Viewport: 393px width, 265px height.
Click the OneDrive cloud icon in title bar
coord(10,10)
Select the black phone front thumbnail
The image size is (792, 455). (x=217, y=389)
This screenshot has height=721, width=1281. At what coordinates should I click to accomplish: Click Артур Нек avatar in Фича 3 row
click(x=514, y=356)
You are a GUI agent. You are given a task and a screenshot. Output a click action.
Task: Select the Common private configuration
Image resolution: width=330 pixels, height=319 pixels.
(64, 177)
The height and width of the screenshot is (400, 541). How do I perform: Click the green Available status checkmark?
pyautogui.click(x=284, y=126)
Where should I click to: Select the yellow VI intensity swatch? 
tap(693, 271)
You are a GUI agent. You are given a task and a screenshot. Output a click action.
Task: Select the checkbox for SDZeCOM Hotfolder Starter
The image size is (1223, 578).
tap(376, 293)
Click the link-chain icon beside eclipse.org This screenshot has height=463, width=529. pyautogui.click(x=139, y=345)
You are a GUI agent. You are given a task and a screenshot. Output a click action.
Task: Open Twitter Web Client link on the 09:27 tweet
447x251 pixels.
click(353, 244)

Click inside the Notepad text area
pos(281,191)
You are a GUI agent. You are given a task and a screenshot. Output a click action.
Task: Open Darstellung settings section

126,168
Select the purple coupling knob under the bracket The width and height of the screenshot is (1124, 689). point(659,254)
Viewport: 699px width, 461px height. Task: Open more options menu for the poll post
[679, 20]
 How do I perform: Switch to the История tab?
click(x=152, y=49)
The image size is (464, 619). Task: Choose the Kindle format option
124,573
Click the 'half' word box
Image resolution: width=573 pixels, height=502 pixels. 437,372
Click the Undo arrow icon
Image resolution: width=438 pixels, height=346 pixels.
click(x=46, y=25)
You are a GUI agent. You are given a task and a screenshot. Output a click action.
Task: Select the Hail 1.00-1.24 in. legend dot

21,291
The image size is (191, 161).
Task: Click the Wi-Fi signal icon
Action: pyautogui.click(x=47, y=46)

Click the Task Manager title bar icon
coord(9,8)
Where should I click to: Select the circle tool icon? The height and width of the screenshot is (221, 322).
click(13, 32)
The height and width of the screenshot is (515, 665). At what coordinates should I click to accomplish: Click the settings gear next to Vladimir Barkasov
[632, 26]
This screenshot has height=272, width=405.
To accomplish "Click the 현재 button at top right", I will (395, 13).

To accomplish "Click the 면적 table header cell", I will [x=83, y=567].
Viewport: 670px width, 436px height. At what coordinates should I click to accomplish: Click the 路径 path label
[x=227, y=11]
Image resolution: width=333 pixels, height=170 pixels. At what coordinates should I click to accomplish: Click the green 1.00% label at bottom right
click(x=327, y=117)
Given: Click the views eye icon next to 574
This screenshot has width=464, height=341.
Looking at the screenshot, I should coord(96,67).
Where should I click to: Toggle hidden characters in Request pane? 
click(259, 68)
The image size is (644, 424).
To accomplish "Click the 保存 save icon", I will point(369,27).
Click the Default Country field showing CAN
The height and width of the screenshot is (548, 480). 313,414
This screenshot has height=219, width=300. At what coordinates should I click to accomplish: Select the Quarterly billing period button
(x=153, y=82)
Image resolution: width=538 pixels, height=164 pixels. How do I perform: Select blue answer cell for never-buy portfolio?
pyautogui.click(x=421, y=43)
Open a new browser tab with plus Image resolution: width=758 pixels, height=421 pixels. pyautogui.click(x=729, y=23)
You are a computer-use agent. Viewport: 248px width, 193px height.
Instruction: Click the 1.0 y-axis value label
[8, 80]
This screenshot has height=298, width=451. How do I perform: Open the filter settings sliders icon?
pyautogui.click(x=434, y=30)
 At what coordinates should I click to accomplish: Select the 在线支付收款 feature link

- - - -

▶ [YOUR TASK]: Only one number is wanted: how many lines of the data above include the word "will".

▶ [WRITTEN REPLY]: 3